If they find out you foster they tend to ask about the child you are looking after, and you tell them what you can, which isn't a lot, out of respect for their privacy. I keep it positive too, which helps remind me of the things that are going well.
But it's a good question; "What's fostering like?"
In one way it's a bit like an arranged marriage. Let me explain.
I was up early on Saturday, I had the downstairs hoovered and the kitchen spruced by half past eight so I sat down with a cup of tea, no-one else was about, I turned the telly on.
"The Six Wives of Henry VIII" was starting on BBC2. The one with Keith Michell.
I watched about an hour of it, then people started coming downstairs and bacon sandwiches were the order of the morning, so I half-watched the final hour.

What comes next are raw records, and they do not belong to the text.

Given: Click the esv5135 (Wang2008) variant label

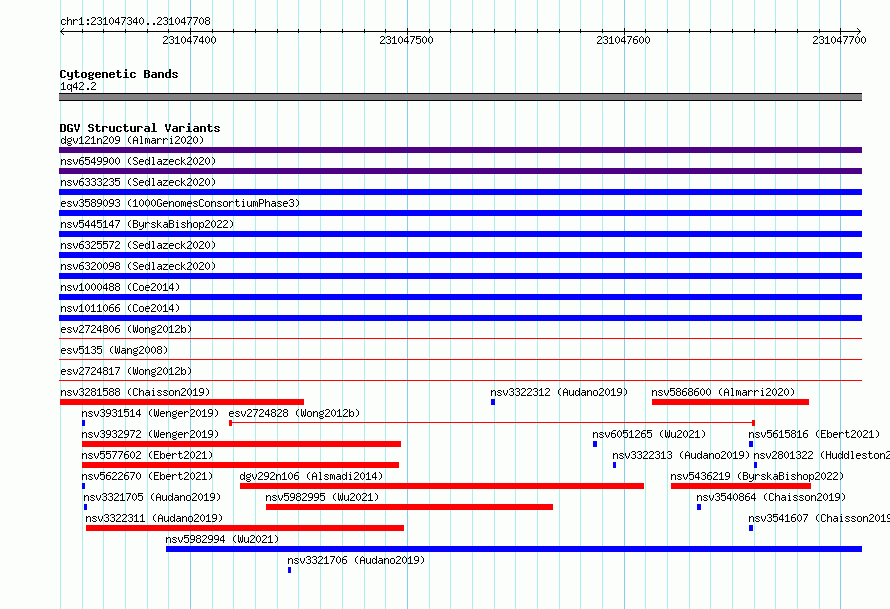Looking at the screenshot, I should click(114, 350).
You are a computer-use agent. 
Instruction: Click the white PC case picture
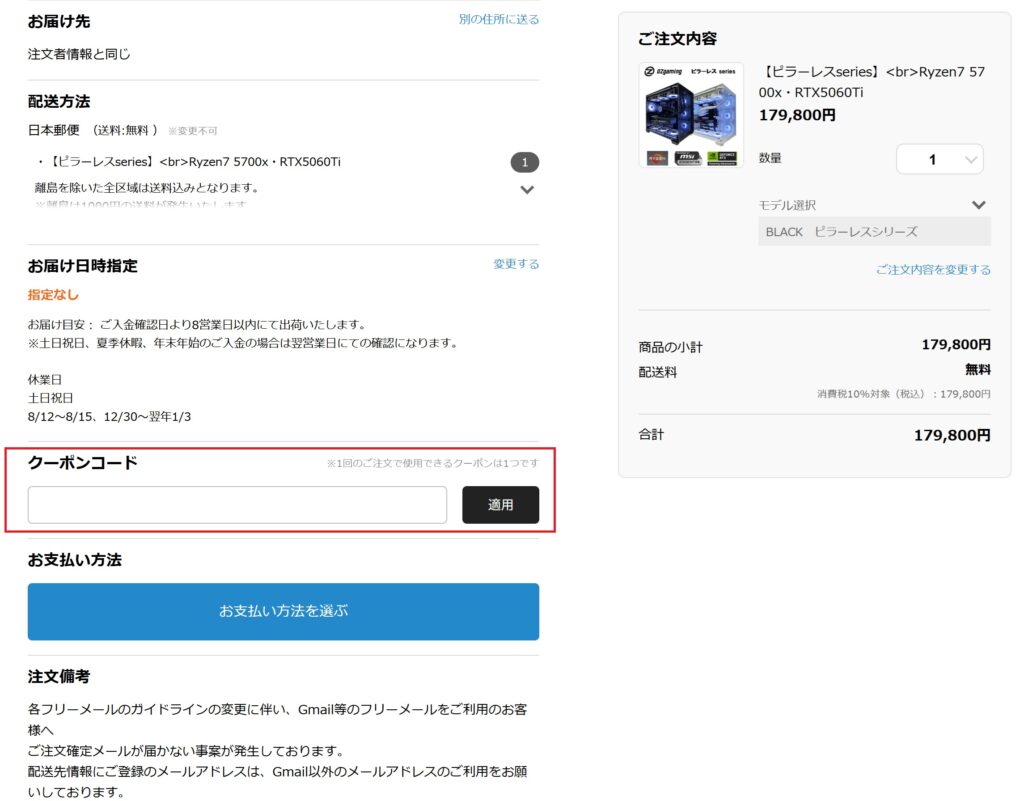(716, 113)
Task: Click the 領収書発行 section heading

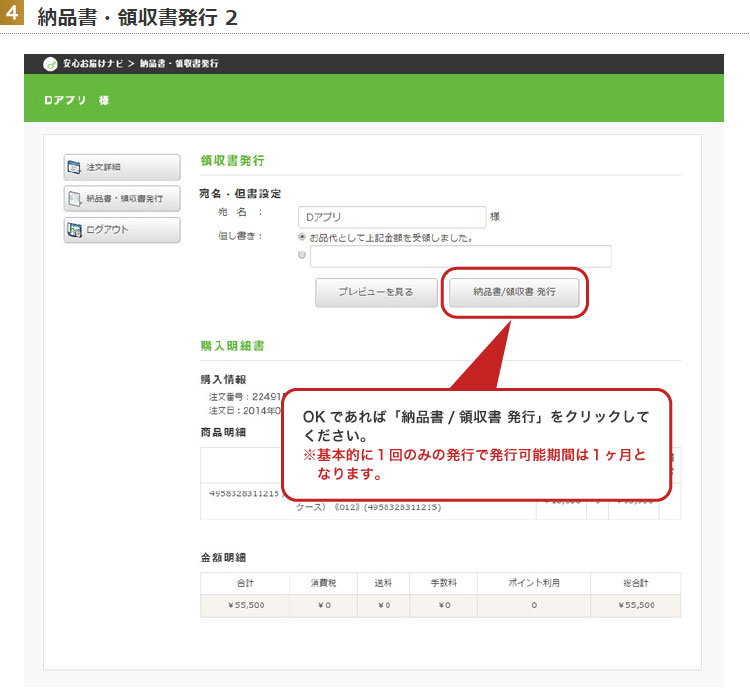Action: (x=232, y=160)
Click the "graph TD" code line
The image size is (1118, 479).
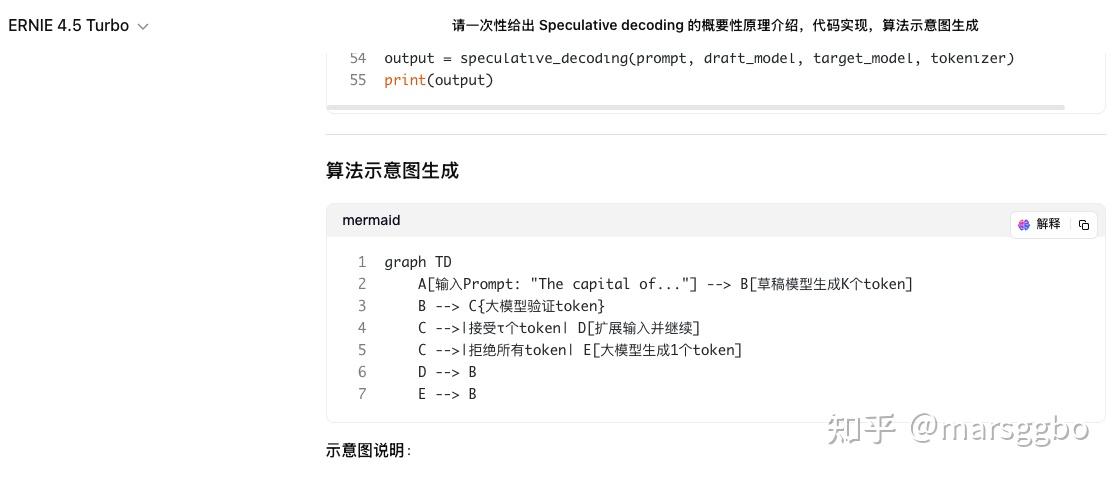pos(418,262)
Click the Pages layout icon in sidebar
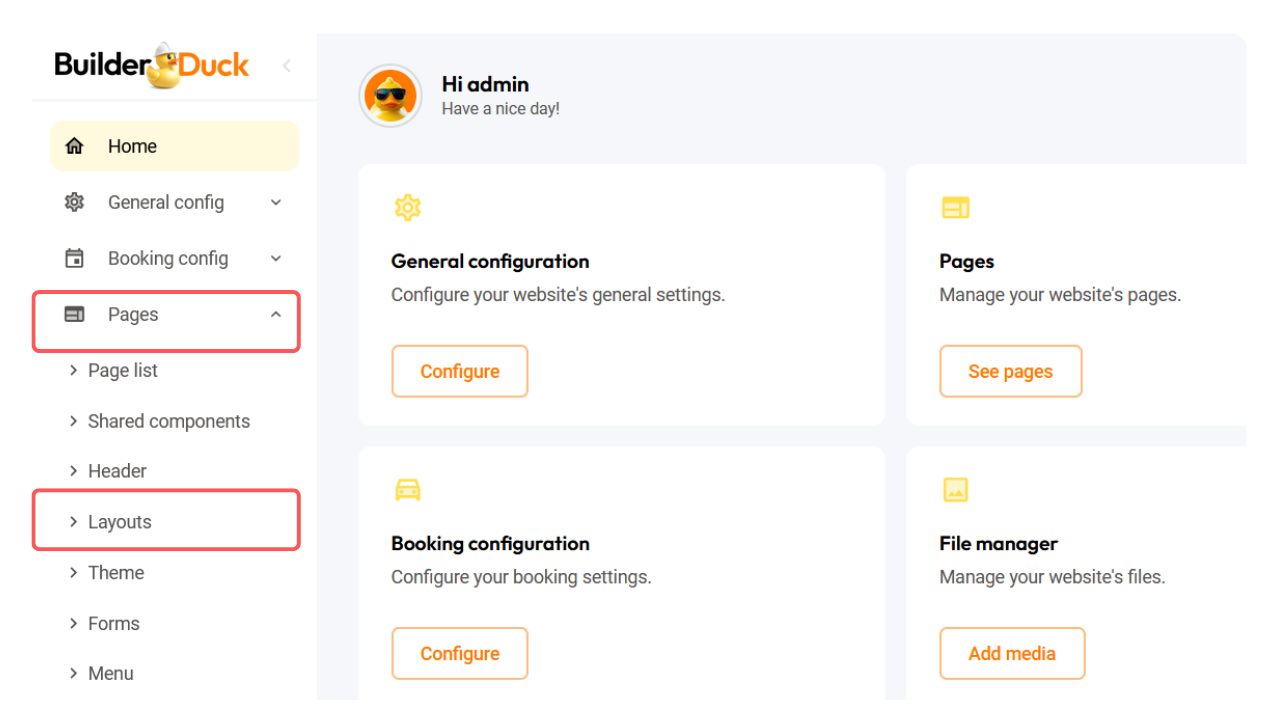This screenshot has height=720, width=1280. click(x=74, y=314)
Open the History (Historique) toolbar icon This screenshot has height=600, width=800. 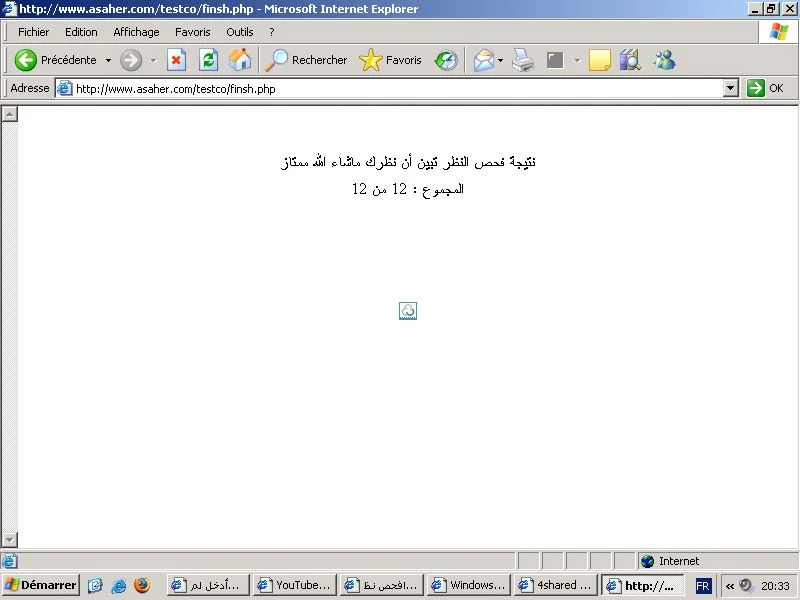pyautogui.click(x=446, y=60)
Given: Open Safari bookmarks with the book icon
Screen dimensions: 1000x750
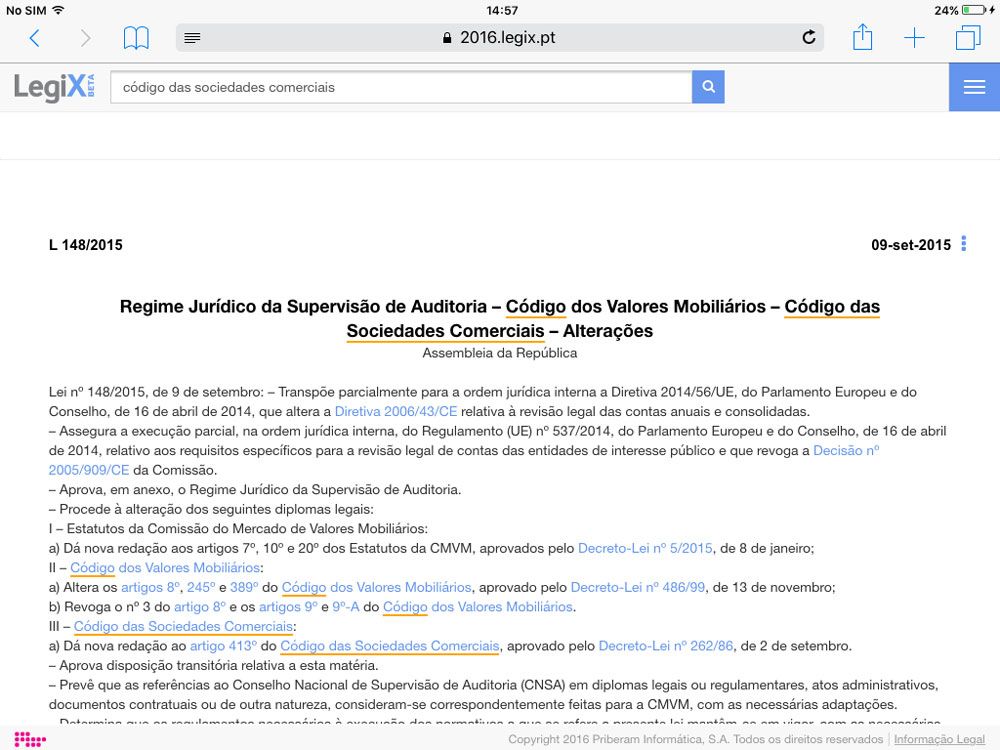Looking at the screenshot, I should (x=137, y=37).
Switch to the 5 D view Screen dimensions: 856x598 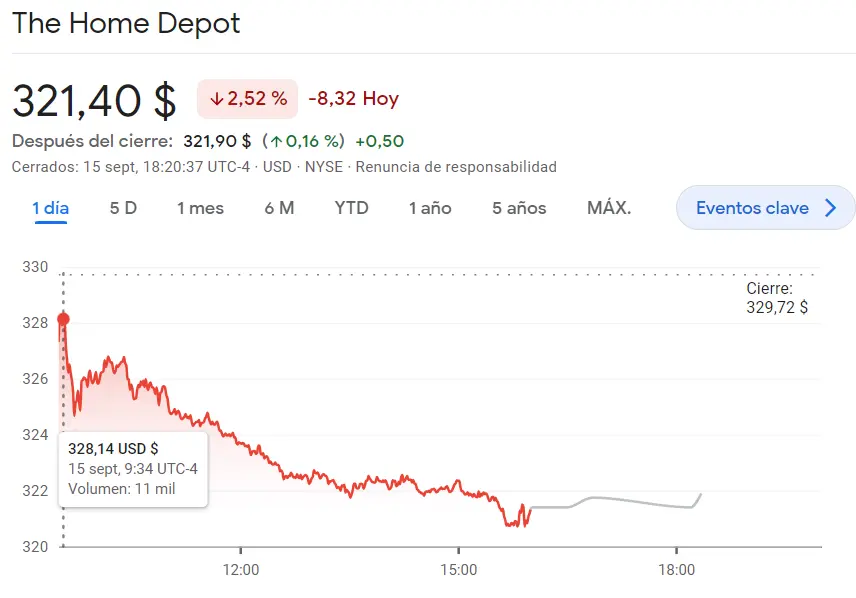tap(122, 208)
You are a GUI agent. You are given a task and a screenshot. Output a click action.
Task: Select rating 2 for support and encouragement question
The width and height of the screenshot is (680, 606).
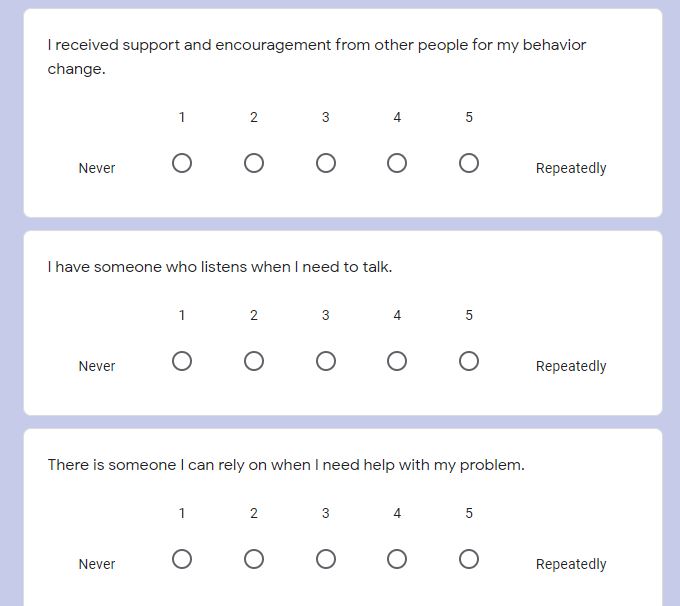click(254, 164)
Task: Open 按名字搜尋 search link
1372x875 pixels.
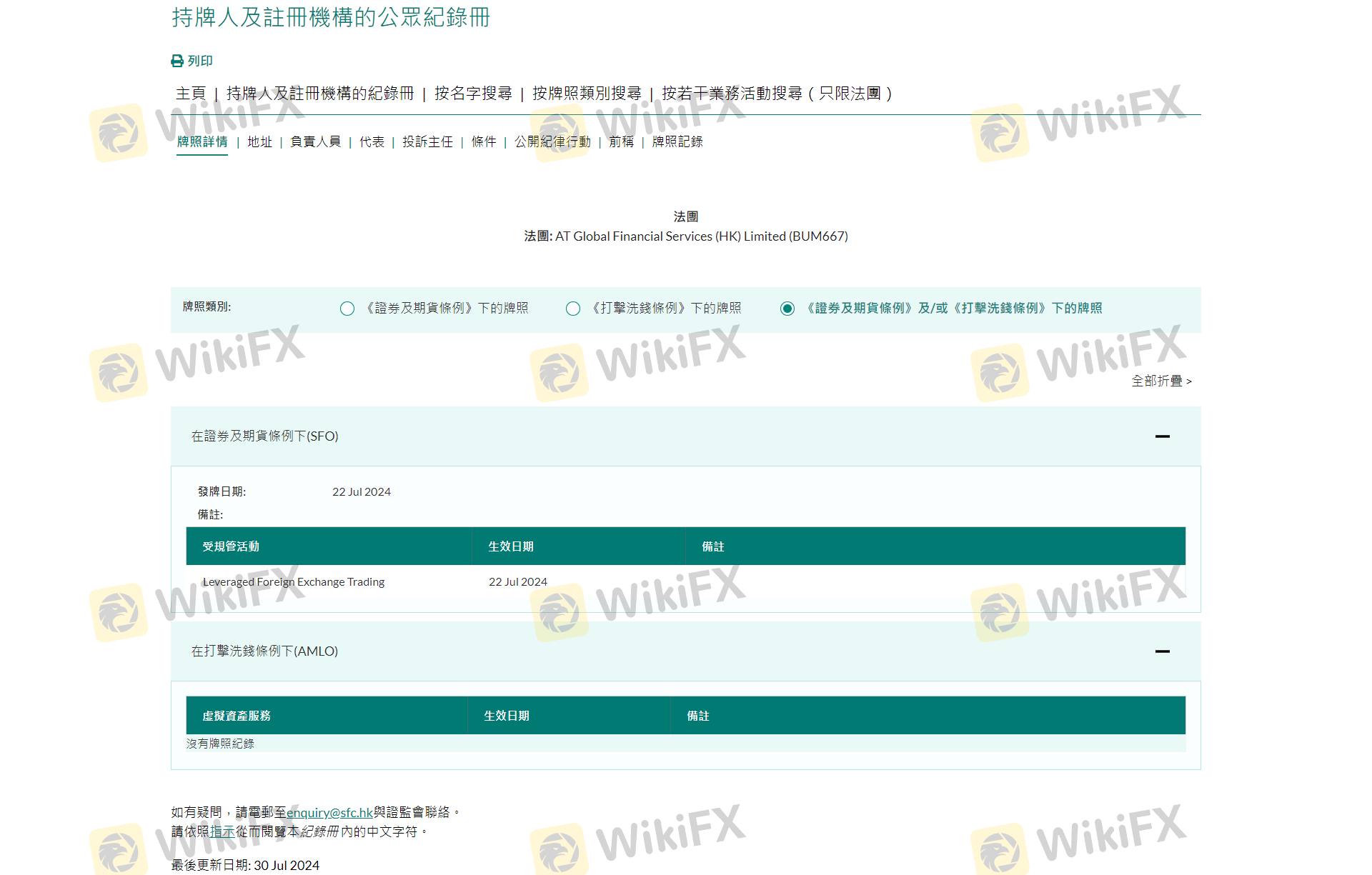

There was a moment in the programme that reminded me of fostering. Well, one aspect of fostering. I Googled it to get the full story.
Henry had got through three or four wives, and he was back to needing a foreign one, for the good of the Crown. Plus he needed a son and heir. His new wife would get a leg up in the world . So the arranged marriage would work for the country and for both parties, provided they made it work.
There were a couple of candidates, but he'd never met them. He tried to get as much information about them as possible to make his choice. He ended up sending a painter to do a portrait of each of them so he could pick.
The women, on the other hand, were told all about the King they were being put up to marry. They were told he was a handsome gentleman, firm but fair. Quite a catch.
Henry picked Anne of Cleves, and for a lark, when she arrived he disguised himself as a fat old servant with a gammy leg and a dopey brain. But when he saw Anne he was astonished that she was nothing like her portrait. She was equally astonished that the "servant" turned out to be her fat dopey King with a gammy leg.
But they were committed and the marriage happened, with both parties having to learn all about the other starting from scratch, but under the same roof. So they settled down to try to make it work, knowing it was going to be temporary.
The answer to the question "What's fostering like?" is entirely dependent on the placement you're enjoying at any given time. But, like Anne and Henry, the placement usually turns out to be very different from the situation you'd imagine before it happens. The child looks, speaks and acts like a complicated 3D individual whose characteristics can't be captured on a dossier. She's not the person you deduce from the files you are given before they arrive.
What's more, from the child's point of view, you are nothing like they imagined either.
But there you are, together, under one roof. An arranged family, for the good of the Crown and both parties.
So you close the front door behind them, and settle down to try to make it work, knowing it's going to be temporary.